Identifying sites, funding sources
We began by identifying five appropriate sites for rooftop solar installations. In addition to the public works administration building, they were the fire station, public works maintenance shop, solid waste facility, and community development building. With All Energy Solar’s help, we submitted applications for 2012 grant, incentive, and financing programs that would fund 100% of four.
Funding for all but one of the four, the public works maintenance shop, was approved.
We began structural engineering design and plan development. The process revealed that the community development building roof couldn’t support the additional weight of solar panels and other necessary equipment. In October 2012, the city council approved the financial agreements and construction at all four sites, provided we found an alternative mounting system for the community development building.
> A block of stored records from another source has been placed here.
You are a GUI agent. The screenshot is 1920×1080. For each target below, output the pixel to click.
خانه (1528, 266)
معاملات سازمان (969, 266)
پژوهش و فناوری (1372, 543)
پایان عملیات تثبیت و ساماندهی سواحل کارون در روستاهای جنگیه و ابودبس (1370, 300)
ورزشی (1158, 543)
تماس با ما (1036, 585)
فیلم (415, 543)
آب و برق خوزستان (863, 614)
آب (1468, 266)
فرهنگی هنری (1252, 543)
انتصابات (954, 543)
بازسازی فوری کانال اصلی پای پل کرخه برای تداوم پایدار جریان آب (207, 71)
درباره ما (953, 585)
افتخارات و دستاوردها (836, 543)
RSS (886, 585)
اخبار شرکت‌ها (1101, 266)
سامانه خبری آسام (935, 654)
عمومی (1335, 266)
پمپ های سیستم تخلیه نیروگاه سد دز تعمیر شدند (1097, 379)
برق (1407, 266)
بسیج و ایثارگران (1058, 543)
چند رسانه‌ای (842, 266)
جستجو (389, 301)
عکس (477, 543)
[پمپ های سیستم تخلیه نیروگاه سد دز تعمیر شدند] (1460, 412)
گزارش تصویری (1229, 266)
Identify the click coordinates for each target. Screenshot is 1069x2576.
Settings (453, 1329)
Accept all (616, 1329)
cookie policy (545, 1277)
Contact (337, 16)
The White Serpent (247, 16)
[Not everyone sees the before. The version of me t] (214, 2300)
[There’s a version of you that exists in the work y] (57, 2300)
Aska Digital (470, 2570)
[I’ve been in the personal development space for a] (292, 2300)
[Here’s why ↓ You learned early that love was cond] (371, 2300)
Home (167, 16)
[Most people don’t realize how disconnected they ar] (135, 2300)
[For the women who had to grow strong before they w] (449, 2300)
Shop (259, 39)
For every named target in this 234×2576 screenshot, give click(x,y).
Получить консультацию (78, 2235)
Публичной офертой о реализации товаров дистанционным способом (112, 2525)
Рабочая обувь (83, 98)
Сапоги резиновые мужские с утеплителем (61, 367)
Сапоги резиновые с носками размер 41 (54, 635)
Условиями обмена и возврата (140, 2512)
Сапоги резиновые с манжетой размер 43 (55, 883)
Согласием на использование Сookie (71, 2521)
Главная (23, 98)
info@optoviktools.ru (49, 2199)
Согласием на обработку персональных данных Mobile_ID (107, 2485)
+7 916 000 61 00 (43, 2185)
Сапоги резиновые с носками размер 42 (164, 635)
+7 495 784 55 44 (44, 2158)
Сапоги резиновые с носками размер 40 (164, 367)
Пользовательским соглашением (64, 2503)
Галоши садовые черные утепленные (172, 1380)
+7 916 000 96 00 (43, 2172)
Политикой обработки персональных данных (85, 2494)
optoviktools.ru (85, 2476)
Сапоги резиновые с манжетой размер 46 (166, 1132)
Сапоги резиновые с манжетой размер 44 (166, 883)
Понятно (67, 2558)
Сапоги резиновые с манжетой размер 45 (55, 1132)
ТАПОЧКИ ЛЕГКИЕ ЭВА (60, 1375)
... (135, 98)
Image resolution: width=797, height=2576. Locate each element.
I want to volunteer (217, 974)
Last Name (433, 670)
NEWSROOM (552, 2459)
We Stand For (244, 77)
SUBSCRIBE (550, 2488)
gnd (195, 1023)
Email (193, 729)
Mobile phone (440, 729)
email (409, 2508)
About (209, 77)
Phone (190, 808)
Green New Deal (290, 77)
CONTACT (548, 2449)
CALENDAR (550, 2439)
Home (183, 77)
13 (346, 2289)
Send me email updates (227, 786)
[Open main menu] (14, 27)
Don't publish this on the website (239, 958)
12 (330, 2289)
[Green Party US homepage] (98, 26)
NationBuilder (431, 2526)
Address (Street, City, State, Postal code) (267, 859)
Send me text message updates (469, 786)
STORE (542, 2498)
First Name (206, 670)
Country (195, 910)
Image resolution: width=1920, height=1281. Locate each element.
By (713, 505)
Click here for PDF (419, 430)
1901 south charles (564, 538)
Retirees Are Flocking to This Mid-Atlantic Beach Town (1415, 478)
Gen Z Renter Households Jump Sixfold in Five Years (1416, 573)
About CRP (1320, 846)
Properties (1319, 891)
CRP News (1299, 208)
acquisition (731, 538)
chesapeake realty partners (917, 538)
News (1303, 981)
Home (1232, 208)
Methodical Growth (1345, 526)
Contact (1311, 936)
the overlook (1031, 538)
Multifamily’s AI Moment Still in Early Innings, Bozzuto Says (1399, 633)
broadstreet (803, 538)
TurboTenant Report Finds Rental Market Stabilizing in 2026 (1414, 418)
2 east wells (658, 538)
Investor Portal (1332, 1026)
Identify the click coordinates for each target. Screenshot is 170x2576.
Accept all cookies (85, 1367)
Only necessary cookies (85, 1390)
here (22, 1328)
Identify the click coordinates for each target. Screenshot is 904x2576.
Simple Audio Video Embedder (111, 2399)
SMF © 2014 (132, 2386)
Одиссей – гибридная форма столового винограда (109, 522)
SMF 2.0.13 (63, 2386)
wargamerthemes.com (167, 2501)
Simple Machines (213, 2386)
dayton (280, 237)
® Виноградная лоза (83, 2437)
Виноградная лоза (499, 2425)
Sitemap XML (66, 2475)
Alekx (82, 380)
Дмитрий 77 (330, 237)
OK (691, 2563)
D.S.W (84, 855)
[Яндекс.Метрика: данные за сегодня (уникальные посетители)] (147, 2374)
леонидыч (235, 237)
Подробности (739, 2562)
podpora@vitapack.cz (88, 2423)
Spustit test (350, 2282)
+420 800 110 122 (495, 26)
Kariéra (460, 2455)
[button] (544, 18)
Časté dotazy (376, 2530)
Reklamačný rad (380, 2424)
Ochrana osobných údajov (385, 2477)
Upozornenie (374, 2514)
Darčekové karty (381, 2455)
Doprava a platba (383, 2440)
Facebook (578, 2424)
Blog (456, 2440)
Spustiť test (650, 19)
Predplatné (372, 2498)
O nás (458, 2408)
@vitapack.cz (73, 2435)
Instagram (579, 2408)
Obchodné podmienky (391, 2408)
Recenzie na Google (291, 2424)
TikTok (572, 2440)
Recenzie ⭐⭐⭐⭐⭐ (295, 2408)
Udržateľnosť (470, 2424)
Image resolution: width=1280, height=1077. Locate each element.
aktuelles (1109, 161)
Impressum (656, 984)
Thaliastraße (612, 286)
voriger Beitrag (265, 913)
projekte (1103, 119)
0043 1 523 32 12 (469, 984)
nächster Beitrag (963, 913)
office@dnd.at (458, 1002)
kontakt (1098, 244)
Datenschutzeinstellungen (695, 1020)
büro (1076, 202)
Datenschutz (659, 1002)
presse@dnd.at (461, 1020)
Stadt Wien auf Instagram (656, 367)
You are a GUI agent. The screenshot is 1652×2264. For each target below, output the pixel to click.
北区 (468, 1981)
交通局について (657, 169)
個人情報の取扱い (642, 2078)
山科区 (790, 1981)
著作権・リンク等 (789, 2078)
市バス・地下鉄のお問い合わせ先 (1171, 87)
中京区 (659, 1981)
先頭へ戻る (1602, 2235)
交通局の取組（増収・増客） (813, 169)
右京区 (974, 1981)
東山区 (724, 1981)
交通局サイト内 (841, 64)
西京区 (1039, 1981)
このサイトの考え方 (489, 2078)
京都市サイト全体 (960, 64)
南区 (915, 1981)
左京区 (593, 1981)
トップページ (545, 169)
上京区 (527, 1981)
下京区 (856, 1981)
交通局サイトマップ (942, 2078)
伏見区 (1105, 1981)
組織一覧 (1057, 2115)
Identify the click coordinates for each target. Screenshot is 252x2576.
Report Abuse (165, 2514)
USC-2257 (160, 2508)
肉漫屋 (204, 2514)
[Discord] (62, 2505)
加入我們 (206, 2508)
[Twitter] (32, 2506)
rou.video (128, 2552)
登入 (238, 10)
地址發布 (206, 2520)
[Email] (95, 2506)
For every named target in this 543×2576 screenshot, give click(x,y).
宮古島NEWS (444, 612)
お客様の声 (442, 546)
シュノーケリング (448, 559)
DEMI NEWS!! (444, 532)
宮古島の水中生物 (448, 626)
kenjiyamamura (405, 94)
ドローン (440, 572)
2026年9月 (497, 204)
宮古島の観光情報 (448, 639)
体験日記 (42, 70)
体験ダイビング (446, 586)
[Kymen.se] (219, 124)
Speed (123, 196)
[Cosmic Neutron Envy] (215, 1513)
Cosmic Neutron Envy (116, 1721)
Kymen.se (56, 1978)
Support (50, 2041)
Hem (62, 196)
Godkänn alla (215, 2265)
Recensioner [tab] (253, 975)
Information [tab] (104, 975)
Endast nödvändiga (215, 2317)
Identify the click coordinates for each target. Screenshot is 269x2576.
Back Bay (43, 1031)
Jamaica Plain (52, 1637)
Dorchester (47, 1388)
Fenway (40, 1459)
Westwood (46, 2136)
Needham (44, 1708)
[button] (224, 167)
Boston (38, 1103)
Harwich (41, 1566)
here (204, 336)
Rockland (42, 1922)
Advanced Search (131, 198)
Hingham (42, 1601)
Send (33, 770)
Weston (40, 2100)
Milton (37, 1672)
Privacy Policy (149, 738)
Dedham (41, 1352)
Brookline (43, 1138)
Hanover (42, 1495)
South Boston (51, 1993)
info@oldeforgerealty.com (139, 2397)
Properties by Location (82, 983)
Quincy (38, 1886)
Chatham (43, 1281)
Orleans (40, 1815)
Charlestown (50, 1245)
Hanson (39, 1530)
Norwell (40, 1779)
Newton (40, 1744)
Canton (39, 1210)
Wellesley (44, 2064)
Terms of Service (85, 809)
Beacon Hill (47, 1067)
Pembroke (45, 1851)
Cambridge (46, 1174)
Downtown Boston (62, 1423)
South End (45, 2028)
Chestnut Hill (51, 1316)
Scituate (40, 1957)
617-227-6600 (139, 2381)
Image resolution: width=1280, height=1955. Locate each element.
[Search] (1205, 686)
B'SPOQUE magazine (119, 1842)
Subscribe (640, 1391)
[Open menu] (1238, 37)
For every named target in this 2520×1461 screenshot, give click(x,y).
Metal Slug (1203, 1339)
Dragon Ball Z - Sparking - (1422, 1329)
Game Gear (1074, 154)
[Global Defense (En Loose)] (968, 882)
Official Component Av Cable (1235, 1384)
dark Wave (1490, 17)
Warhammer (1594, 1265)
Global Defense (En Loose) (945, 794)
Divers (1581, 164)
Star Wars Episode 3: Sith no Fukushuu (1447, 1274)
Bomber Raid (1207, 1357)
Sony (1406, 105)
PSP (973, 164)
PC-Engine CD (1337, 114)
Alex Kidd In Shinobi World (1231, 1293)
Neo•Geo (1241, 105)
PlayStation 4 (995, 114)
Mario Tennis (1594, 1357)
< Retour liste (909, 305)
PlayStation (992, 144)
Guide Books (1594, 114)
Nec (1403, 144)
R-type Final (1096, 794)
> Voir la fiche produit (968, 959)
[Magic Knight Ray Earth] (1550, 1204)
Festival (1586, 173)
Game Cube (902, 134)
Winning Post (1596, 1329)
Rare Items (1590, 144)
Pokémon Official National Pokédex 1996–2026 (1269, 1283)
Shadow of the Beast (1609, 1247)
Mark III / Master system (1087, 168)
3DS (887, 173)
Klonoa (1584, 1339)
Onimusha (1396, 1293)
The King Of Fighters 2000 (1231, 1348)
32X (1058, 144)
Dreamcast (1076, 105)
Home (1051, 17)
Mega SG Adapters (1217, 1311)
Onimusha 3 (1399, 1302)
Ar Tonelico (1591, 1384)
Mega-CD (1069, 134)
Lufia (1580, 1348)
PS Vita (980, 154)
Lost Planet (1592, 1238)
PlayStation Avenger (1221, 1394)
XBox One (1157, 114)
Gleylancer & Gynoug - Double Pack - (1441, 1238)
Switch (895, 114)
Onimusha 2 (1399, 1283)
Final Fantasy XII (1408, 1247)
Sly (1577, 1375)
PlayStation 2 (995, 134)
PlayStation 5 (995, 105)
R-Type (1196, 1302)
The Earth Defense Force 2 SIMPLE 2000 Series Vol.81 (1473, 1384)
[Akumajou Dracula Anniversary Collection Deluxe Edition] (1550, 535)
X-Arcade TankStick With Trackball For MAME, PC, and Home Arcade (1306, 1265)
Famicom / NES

All Energy Solar and public works discussed a ground-mount solar energy system and installing a carport system over part of the parking lot. We eventually realized that a carport system over the entire parking lot would generate enough power to also supply city hall—a location we’d considered but rejected because the building is on the National Register of Historic Places. Solar panels would significantly alter its appearance.
That led us to think about what we had planned for the other two sites.
The public works administration building and solid waste facility had been approved for roof-mounted systems capable of withstanding wind gusts of 105 mph (the required standard). That summer, though, a rooftop system elsewhere in Minnesota was damaged by 120 mph winds. Given the extreme weather patterns of the last several years, we decided on a carport system for public works and a ground-mounted system for the solid waste facility.
Having successfully established a financing process, we decided to apply for two more installations: the public works maintenance shop (not approved in 2012) and city hall. This year, however, the city had to be willing to pay 10% of costs. The 90/10 split would demonstrate the applicant’s commitment to investing in solar energy and enable more projects to be built.
The financing contracts used the same language that was approved in 2012, and all contracts were reviewed by the city attorney’s office before acceptance. The Sustainability Commission supported all of the installations because they contribute to the city’s strategic plan for reducing overall energy consumption.
Our applications were approved. Since city hall is next to the community development building, a carport structure was installed there. Ditto the public works administration building and maintenance shop.
Come see for yourself
According to the agreements with Newport Partners, the city will incur no maintenance costs for the first six and one-half years. We’ll take over routine maintenance in year seven, when the city takes ownership of the installations. At that point, public works will continue to spray the solar panels twice every year with water to remove dust and dirt and be responsible for all repairs and maintenance for the solar electrical systems. Being the first to try a project like this was scary. But now that we’re on the back side of the process, we want to show others how to make this work. From the very beginning, we’ve wanted Red Wing to be an educational site.
This is exciting stuff, the best project I’ve worked on in 32 years at the city. The technology is getting better and the price is coming down. These systems will pay for themselves over the long term.
Public works: innovation partner
In August, Minnesota Gov. Mark Dayton attended an open house at the City of Red Wing’s Community Development Building showcasing the city’s efforts over the last two years to use renewable forms of energy. One of his first questions about the building’s new carport solar-electric system was whether the photovoltaic panels were made in the state.
City council president Lisa Bayley happily told him the equipment was made four hours north in Mountain Iron, Minn., by Silicon Energy.
Though a relatively small community of roughly 17,000 residents, the open house marked two innovations:
- The building was one of six throughout the city that are the fruits of the state’s first public-private partnership for solar energy.
- It’s also home to Red Wing Ignite, an incubator site for developing and deploying high-speed broadband technology. U.S. Ignite was launched in June 2012 because of an executive order issued by President Obama requiring federal agencies to develop consistent processes to facilitate broadband deployment. Red Wing is the smallest of 25 cities designated as a technology base for new business under the program.